A preoccupare l’UE sono soprattutto le differenze tra i 5 mux in gara. Due sono a frequenza unica, due ne hanno due e uno addirittura tre. E i problemi potrebbero sorgere nella fase di coordinamento frequenziale con i paesi confinanti. Per i lotti a monofrequenza non vi sono problemi, basta mettersi d’accordo con le autorità estere. Per i blocchi di canali a più frequenze potrebbero sorgere situazioni complesse: ad esempio in Liguria e in Toscana (regioni che dovrebbero passare al digitale terrestre a fine anno) c’è il rischio che si verifichino conflitti con le frequenze tv trasmesse dalla Corsica. In caso di conflitto, secondo Almunia, alcuni editori tv (soprattutto quelli locali – ndr) non potrebbero trasmettere i propri programmi per anni, proprio come è accaduto a Europa 7.

Il commissario sta quindi riflettendo se chiedere al governo di destinare i mux migliori (i due monofrequenza) ai nuovi entranti (tra cui Sky), lasciando agli incumbent (Rai, Mediaset e TI Media) gli altri. Questo però vorrebbe dire togliere a Mediaset il canale 58 UHF, quello su cui il Biscione sta già sperimentando l’alta definizione, ma che in realtà utilizza per trasmettere i suoi canali in differita di un’ora. L’uso di questa frequenza da parte di Mediaset è stata oggetto di recente delle proteste ufficiali da parte di Sky al ministro Romani.

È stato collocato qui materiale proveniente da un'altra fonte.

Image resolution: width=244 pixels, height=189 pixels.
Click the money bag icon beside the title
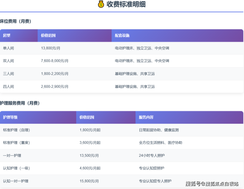click(x=101, y=4)
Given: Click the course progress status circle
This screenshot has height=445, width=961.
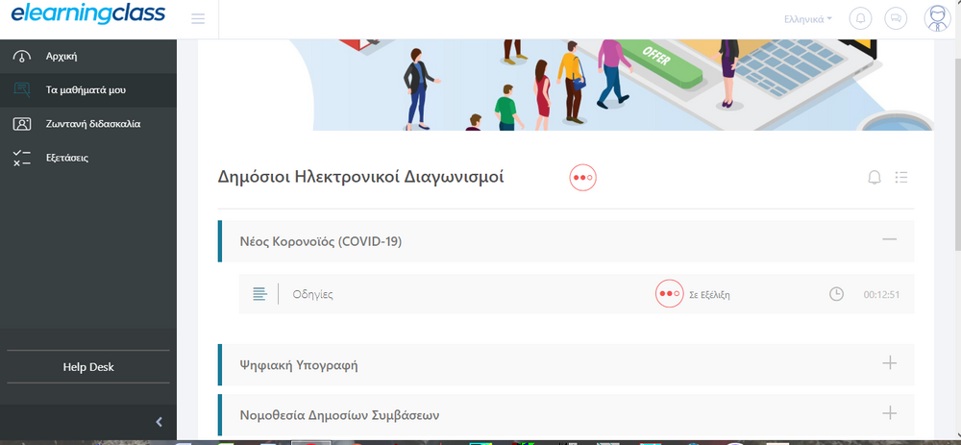Looking at the screenshot, I should (583, 178).
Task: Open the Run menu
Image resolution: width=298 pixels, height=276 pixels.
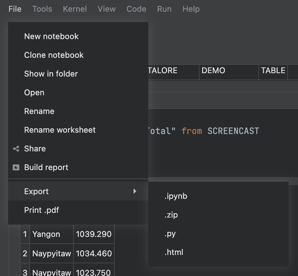Action: click(x=164, y=9)
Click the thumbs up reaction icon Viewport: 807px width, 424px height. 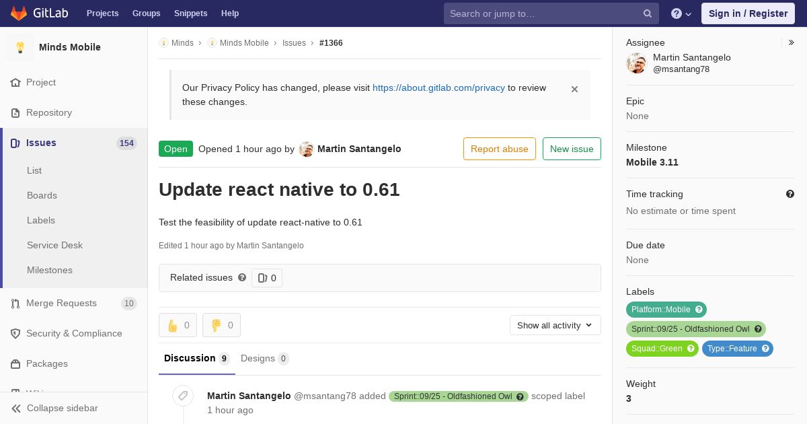[x=173, y=325]
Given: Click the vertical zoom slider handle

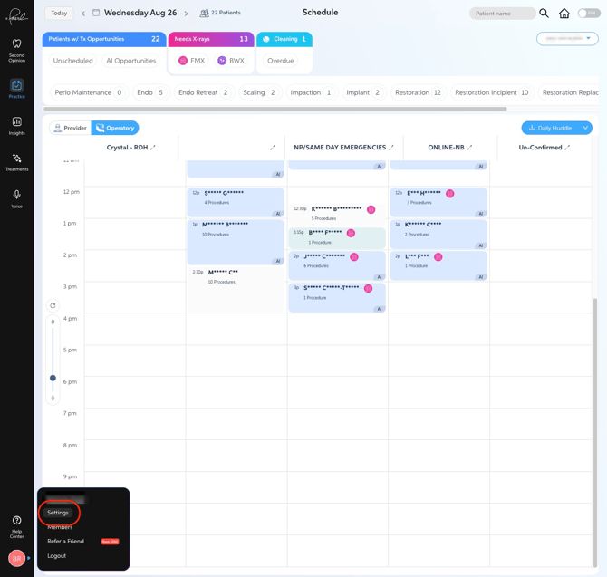Looking at the screenshot, I should (x=53, y=378).
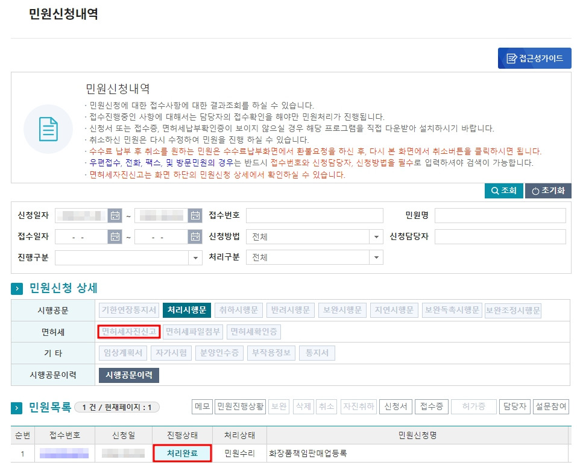Expand the 신청방법 dropdown
The width and height of the screenshot is (580, 474).
(376, 237)
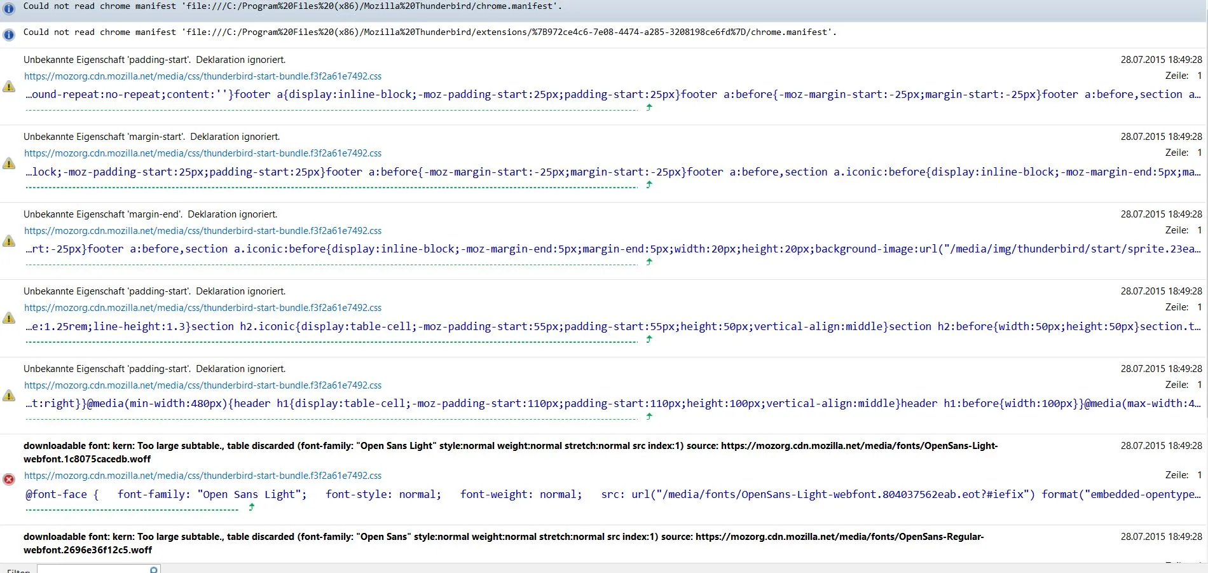Click the warning triangle next to the 'margin-end' message
Screen dimensions: 1208x573
click(9, 241)
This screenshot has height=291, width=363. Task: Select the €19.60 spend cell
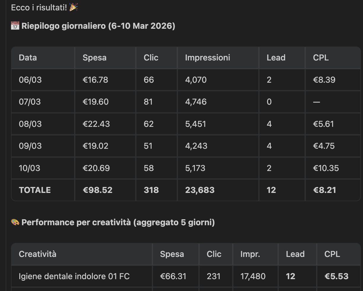[96, 102]
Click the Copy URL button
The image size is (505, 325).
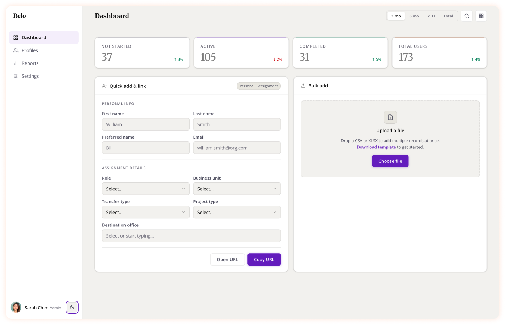point(264,259)
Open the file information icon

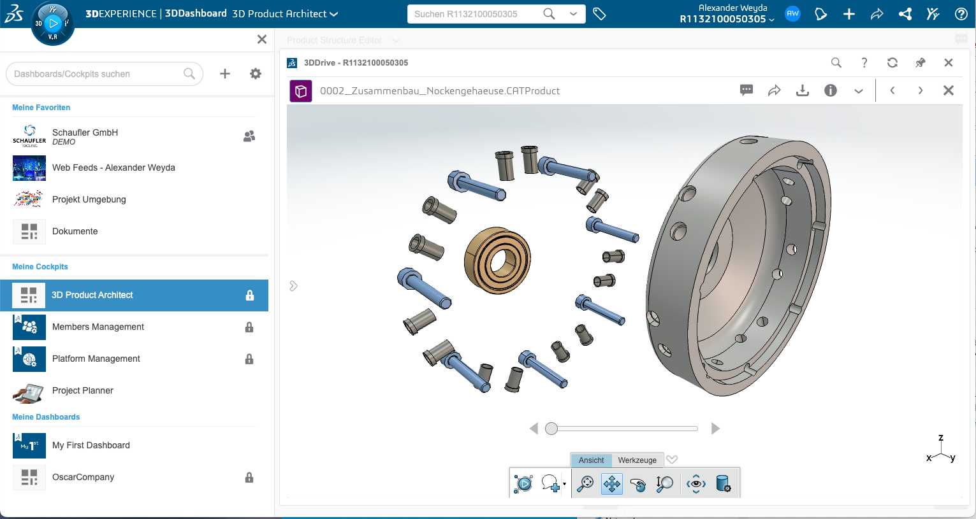coord(830,90)
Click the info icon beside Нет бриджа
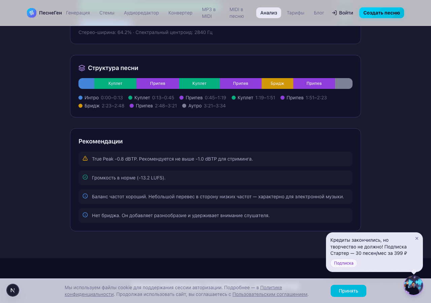Screen dimensions: 431x303 [x=85, y=215]
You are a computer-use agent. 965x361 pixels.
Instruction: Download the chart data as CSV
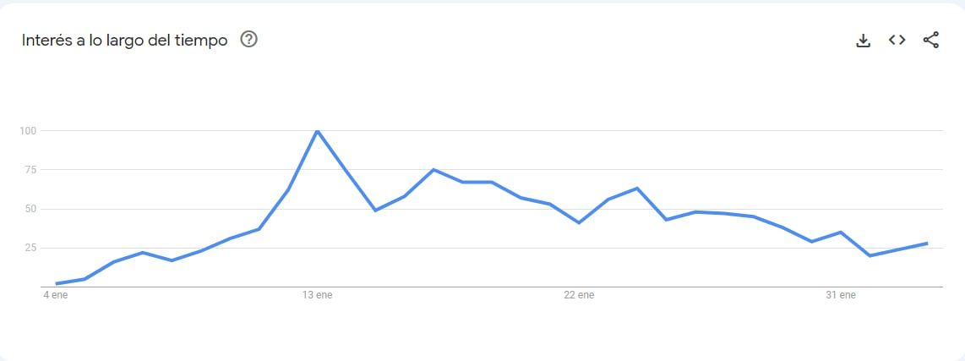(863, 41)
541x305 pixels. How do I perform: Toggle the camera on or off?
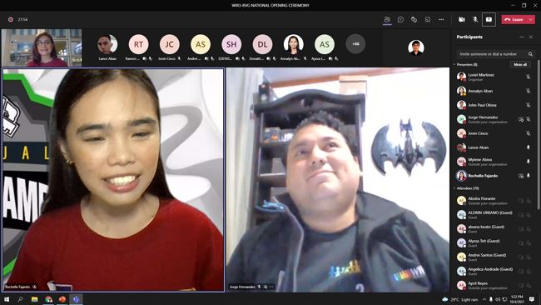[x=462, y=20]
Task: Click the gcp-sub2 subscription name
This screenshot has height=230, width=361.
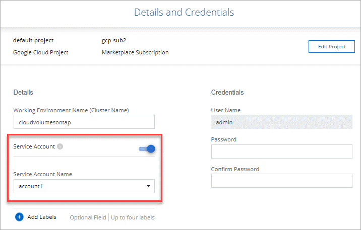Action: coord(113,40)
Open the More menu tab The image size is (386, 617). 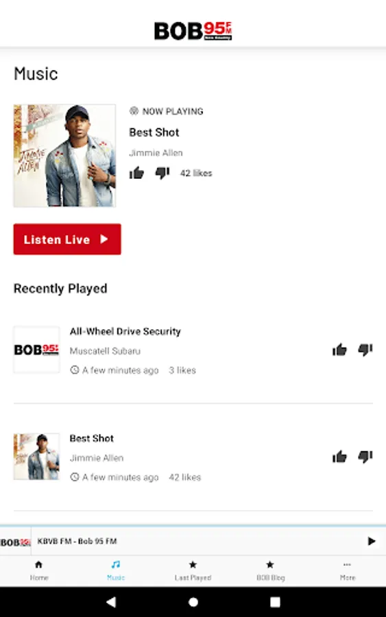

Il commissario UE non è soddisfatto neppure del sistema di punteggio definito da Romani per il concorso di bellezza (beauty contest) tra le emittenti nazionali. Per Almunia infatti l’assegnazione dei punti in base al prestigio e al successo dell’azienda tv, e soprattutto rispetto alla presenza e alla copertura sul territorio nazionale penalizzano fortemente gli operatori nuovi entranti che non operano ancora sul mercato italiano. E in effetti la gara è stata concepita e imposta dall’Europa per aprire il settore televisivo nostrano, monopolizzato da troppi anni dal binomio Rai-Mediaset, a nuovi e differenti concorrenti.

Fonte: La Repubblica

Aggiornamento: La Commissione UE ha ricevuto a metà aprile dalle autorità italiane il bando di gara e la disciplinare per l’assegnazione delle frequenze per il digitale terrestre ed è ora in corso l’esame per verificarne la compatibilità con le regole europee. Lo ha indicato Amelia Torres, la portavoce del commissario Ue alla concorrenza Joaquin Almunia. «L’esame dei servizi riguarda in particolare la conformità dei documenti con l’accordo negoziato nel 2009 nell’ambito del caso Altroconsumo e con la direttiva sulla concorrenza europea». – ha precisato all’ANSA – «Nessuna decisione è stata ancora presa», ha aggiunto la portavoce.